Il problema è che la maggior parte dei riscaldatori cerca di riscaldare l’aria. Ma in uno spazio del genere, l’aria calda semplicemente si disperde o viene risucchiata fuori dalla porta. È uno spreco di energia.
Ecco perché utilizziamo i raggi infrarossi a breve lunghezza d’onda. Invece di combattere la corrente d’aria, questi raggi colpiscono direttamente la persona. Si ha l’impressione di trovarsi sotto i raggi del sole in un giorno freddo.
Progettati per resistere alle condizioni difficili
Poiché questi dispositivi vengono utilizzati in zone umide, non possono essere fragili.
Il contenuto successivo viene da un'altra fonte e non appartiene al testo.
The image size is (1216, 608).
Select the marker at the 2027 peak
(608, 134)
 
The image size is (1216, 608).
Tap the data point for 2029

Utilizziamo una classe di protezione IP66: in pratica, significa che questi dispositivi possono essere sommersi con dell’acqua senza subire danni.
L’elemento riscaldante è racchiuso all’interno di vetro temperato o quarzo; inoltre, vengono utilizzate guarnizioni che non si crepano né si restringono quando vengono esposte a temperature estreme. La struttura esterna è realizzata in alluminio verniciato a polvere: questo permette di mantenere freschi i cavi interni e di evitare che l’umidità danneggi il metallo.
Nessuna attesa necessaria
Nessuno vuole stare in una stanza fredda ad aspettare dieci minuti affinché il riscaldatore funzioni. La tecnologia a onde corte è molto veloce: raggiunge la temperatura massima in pochi secondi. Questi dispositivi hanno una grande potenza, quindi il calore può penetrare facilmente attraverso gli spazi freddi nell’aria. Basta premere l’interruttore e si è già al caldo. Semplice così.
Alcune cose da considerare
C’è però un aspetto importante da tenere presente: questi dispositivi richiedono molta energia. Non si possono collegare semplicemente a qualsiasi presa elettrica. È necessario assicurarsi che i cavi e i fusibili siano in grado di gestire il carico di potenza. Se si utilizzano cavi troppo piccoli, si avrà una caduta di tensione, e il dispositivo non funzionerà correttamente.
Inoltre, è fondamentale posizionare il dispositivo correttamente: se viene montato troppo in basso o sotto l’angolo giusto, si creeranno punti troppo caldi sul pavimento. Se invece viene montato troppo in alto, non si sentirà alcun calore. Basta scegliere la giusta altezza e collegarlo a un circuito dedicato. Il resto lo farà il dispositivo stesso.